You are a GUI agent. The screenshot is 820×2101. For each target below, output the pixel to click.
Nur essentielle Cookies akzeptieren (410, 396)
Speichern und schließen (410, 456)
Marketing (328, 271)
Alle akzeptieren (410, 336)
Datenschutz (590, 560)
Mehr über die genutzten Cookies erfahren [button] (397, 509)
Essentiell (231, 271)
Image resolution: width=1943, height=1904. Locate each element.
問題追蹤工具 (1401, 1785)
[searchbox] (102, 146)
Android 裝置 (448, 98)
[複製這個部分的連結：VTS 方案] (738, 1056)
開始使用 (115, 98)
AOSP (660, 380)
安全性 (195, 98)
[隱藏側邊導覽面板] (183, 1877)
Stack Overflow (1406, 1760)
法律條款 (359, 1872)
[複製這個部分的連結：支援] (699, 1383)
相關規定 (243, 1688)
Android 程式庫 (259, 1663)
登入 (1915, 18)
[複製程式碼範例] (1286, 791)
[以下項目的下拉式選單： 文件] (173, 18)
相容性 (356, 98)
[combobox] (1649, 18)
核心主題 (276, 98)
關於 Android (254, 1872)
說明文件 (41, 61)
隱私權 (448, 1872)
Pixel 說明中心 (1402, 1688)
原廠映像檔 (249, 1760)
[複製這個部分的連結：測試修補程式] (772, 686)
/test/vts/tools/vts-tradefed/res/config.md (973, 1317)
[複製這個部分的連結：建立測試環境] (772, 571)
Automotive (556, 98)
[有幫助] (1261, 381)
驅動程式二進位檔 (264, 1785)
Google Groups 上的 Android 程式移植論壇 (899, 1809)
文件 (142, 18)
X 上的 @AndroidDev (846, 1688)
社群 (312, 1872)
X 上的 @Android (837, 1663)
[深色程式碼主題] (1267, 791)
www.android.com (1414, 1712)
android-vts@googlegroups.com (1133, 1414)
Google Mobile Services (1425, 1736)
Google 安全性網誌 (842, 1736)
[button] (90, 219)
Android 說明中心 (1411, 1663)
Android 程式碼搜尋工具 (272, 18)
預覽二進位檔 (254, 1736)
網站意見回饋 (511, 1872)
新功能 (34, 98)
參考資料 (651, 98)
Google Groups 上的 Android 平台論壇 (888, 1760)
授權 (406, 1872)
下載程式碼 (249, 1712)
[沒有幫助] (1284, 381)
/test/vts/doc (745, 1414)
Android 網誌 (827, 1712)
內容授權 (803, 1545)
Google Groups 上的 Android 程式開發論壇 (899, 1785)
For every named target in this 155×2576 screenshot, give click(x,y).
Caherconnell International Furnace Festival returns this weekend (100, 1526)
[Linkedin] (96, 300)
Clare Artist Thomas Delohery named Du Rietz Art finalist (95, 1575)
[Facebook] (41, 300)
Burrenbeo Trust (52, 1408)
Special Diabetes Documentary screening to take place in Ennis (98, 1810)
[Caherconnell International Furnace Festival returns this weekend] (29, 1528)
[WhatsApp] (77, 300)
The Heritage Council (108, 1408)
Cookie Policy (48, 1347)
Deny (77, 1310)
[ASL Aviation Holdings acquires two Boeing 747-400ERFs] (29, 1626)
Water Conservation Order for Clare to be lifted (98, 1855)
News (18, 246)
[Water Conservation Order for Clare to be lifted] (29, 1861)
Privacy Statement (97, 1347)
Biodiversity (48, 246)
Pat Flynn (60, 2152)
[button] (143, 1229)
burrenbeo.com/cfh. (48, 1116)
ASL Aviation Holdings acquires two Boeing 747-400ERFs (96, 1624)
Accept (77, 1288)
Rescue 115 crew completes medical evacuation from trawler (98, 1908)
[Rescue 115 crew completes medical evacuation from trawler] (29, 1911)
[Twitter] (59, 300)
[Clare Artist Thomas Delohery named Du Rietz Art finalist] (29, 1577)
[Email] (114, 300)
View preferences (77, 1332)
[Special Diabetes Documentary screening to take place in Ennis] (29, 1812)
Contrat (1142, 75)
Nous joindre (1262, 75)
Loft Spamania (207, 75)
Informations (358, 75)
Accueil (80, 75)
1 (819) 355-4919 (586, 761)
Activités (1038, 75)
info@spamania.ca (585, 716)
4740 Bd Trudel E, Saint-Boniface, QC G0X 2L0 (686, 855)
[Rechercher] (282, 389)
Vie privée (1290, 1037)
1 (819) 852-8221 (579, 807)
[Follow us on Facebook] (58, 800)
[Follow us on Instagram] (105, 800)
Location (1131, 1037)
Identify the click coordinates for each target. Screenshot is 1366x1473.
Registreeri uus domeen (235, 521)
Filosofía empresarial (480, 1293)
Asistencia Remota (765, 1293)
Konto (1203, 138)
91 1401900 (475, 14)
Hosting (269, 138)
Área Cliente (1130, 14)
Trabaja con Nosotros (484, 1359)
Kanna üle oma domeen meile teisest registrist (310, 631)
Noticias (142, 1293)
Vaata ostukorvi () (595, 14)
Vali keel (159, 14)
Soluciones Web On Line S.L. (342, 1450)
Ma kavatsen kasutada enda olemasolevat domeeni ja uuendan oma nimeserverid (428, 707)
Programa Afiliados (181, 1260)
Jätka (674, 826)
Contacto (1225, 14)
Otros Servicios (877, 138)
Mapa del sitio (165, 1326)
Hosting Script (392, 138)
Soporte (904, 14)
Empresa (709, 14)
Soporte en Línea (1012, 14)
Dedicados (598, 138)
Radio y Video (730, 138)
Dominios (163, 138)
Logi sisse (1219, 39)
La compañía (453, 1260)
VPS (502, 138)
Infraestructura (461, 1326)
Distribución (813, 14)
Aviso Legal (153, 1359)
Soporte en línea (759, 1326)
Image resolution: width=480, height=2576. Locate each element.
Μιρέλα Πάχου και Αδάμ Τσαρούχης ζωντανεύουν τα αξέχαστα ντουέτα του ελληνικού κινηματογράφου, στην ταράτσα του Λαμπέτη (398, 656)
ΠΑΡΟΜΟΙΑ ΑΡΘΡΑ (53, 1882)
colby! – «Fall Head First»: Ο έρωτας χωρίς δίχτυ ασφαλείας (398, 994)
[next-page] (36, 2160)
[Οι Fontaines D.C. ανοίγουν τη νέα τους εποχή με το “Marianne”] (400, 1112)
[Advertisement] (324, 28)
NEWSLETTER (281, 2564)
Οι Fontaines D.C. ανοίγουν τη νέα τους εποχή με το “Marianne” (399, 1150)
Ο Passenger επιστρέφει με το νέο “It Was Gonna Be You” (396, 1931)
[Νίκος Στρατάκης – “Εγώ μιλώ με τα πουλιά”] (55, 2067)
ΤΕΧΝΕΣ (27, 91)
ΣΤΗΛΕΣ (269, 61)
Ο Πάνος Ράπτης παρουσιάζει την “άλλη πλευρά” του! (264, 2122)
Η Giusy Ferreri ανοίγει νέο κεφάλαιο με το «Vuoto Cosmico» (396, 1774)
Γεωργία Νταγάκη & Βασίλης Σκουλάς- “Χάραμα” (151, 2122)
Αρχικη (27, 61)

***

▶ Required action: The full listing above should be transcribed exactly.

▶ Answer box:
You are a GUI agent. The screenshot is 820×2101. For each target below, output the pixel to click.
Nur essentielle Cookies akzeptieren (410, 396)
Speichern und schließen (410, 456)
Marketing (328, 271)
Alle akzeptieren (410, 336)
Datenschutz (590, 560)
Mehr über die genutzten Cookies erfahren [button] (397, 509)
Essentiell (231, 271)
Image resolution: width=1943, height=1904. Locate each element.
問題追蹤工具 (1401, 1785)
[searchbox] (102, 146)
Android 裝置 (448, 98)
[複製這個部分的連結：VTS 方案] (738, 1056)
開始使用 (115, 98)
AOSP (660, 380)
安全性 (195, 98)
[隱藏側邊導覽面板] (183, 1877)
Stack Overflow (1406, 1760)
法律條款 (359, 1872)
[複製這個部分的連結：支援] (699, 1383)
相關規定 (243, 1688)
Android 程式庫 (259, 1663)
登入 (1915, 18)
[複製程式碼範例] (1286, 791)
[以下項目的下拉式選單： 文件] (173, 18)
相容性 (356, 98)
[combobox] (1649, 18)
核心主題 (276, 98)
關於 Android (254, 1872)
說明文件 (41, 61)
隱私權 (448, 1872)
Pixel 說明中心 (1402, 1688)
原廠映像檔 (249, 1760)
[複製這個部分的連結：測試修補程式] (772, 686)
/test/vts/tools/vts-tradefed/res/config.md (973, 1317)
[複製這個部分的連結：建立測試環境] (772, 571)
Automotive (556, 98)
[有幫助] (1261, 381)
驅動程式二進位檔 (264, 1785)
Google Groups 上的 Android 程式移植論壇 (899, 1809)
文件 (142, 18)
X 上的 @AndroidDev (846, 1688)
社群 (312, 1872)
X 上的 @Android (837, 1663)
[深色程式碼主題] (1267, 791)
www.android.com (1414, 1712)
android-vts@googlegroups.com (1133, 1414)
Google Mobile Services (1425, 1736)
Google 安全性網誌 (842, 1736)
[button] (90, 219)
Android 說明中心 (1411, 1663)
Android 程式碼搜尋工具 (272, 18)
預覽二進位檔 (254, 1736)
網站意見回饋 (511, 1872)
新功能 (34, 98)
參考資料 (651, 98)
Google Groups 上的 Android 平台論壇 (888, 1760)
授權 (406, 1872)
下載程式碼 (249, 1712)
[沒有幫助] (1284, 381)
/test/vts/doc (745, 1414)
Android 網誌 (827, 1712)
內容授權 (803, 1545)
Google Groups 上的 Android 程式開發論壇 (899, 1785)
For every named target in this 155×2576 screenshot, give click(x,y).
Caherconnell International Furnace Festival returns this weekend (100, 1526)
[Linkedin] (96, 300)
Clare Artist Thomas Delohery named Du Rietz Art finalist (95, 1575)
[Facebook] (41, 300)
Burrenbeo Trust (52, 1408)
Special Diabetes Documentary screening to take place in Ennis (98, 1810)
[Caherconnell International Furnace Festival returns this weekend] (29, 1528)
[WhatsApp] (77, 300)
The Heritage Council (108, 1408)
Cookie Policy (48, 1347)
Deny (77, 1310)
[ASL Aviation Holdings acquires two Boeing 747-400ERFs] (29, 1626)
Water Conservation Order for Clare to be lifted (98, 1855)
News (18, 246)
[Water Conservation Order for Clare to be lifted] (29, 1861)
Privacy Statement (97, 1347)
Biodiversity (48, 246)
Pat Flynn (60, 2152)
[button] (143, 1229)
burrenbeo.com/cfh. (48, 1116)
ASL Aviation Holdings acquires two Boeing 747-400ERFs (96, 1624)
Accept (77, 1288)
Rescue 115 crew completes medical evacuation from trawler (98, 1908)
[Rescue 115 crew completes medical evacuation from trawler] (29, 1911)
[Twitter] (59, 300)
[Clare Artist Thomas Delohery named Du Rietz Art finalist] (29, 1577)
[Email] (114, 300)
View preferences (77, 1332)
[Special Diabetes Documentary screening to take place in Ennis] (29, 1812)
Contrat (1142, 75)
Nous joindre (1262, 75)
Loft Spamania (207, 75)
Informations (358, 75)
Accueil (80, 75)
1 (819) 355-4919 (586, 761)
Activités (1038, 75)
info@spamania.ca (585, 716)
4740 Bd Trudel E, Saint-Boniface, QC G0X 2L0 (686, 855)
[Rechercher] (282, 389)
Vie privée (1290, 1037)
1 (819) 852-8221 (579, 807)
[Follow us on Facebook] (58, 800)
[Follow us on Instagram] (105, 800)
Location (1131, 1037)
Identify the click coordinates for each target. Screenshot is 1366x1473.
Registreeri uus domeen (235, 521)
Filosofía empresarial (480, 1293)
Asistencia Remota (765, 1293)
Konto (1203, 138)
91 1401900 (475, 14)
Hosting (269, 138)
Área Cliente (1130, 14)
Trabaja con Nosotros (484, 1359)
Kanna üle oma domeen meile teisest registrist (310, 631)
Noticias (142, 1293)
Vaata ostukorvi () (595, 14)
Vali keel (159, 14)
Soluciones Web On Line S.L. (342, 1450)
Ma kavatsen kasutada enda olemasolevat domeeni ja uuendan oma nimeserverid (428, 707)
Programa Afiliados (181, 1260)
Jätka (674, 826)
Contacto (1225, 14)
Otros Servicios (877, 138)
Mapa del sitio (165, 1326)
Hosting Script (392, 138)
Soporte (904, 14)
Empresa (709, 14)
Soporte en Línea (1012, 14)
Dedicados (598, 138)
Radio y Video (730, 138)
Dominios (163, 138)
Logi sisse (1219, 39)
La compañía (453, 1260)
VPS (502, 138)
Infraestructura (461, 1326)
Distribución (813, 14)
Aviso Legal (153, 1359)
Soporte en línea (759, 1326)
Image resolution: width=480, height=2576. Locate each element.
Μιρέλα Πάχου και Αδάμ Τσαρούχης ζωντανεύουν τα αξέχαστα ντουέτα του ελληνικού κινηματογράφου, στην ταράτσα του Λαμπέτη (398, 656)
ΠΑΡΟΜΟΙΑ ΑΡΘΡΑ (53, 1882)
colby! – «Fall Head First»: Ο έρωτας χωρίς δίχτυ ασφαλείας (398, 994)
[next-page] (36, 2160)
[Οι Fontaines D.C. ανοίγουν τη νέα τους εποχή με το “Marianne”] (400, 1112)
[Advertisement] (324, 28)
NEWSLETTER (281, 2564)
Οι Fontaines D.C. ανοίγουν τη νέα τους εποχή με το “Marianne” (399, 1150)
Ο Passenger επιστρέφει με το νέο “It Was Gonna Be You” (396, 1931)
[Νίκος Στρατάκης – “Εγώ μιλώ με τα πουλιά”] (55, 2067)
ΤΕΧΝΕΣ (27, 91)
ΣΤΗΛΕΣ (269, 61)
Ο Πάνος Ράπτης παρουσιάζει την “άλλη πλευρά” του! (264, 2122)
Η Giusy Ferreri ανοίγει νέο κεφάλαιο με το «Vuoto Cosmico» (396, 1774)
Γεωργία Νταγάκη & Βασίλης Σκουλάς- “Χάραμα” (151, 2122)
Αρχικη (27, 61)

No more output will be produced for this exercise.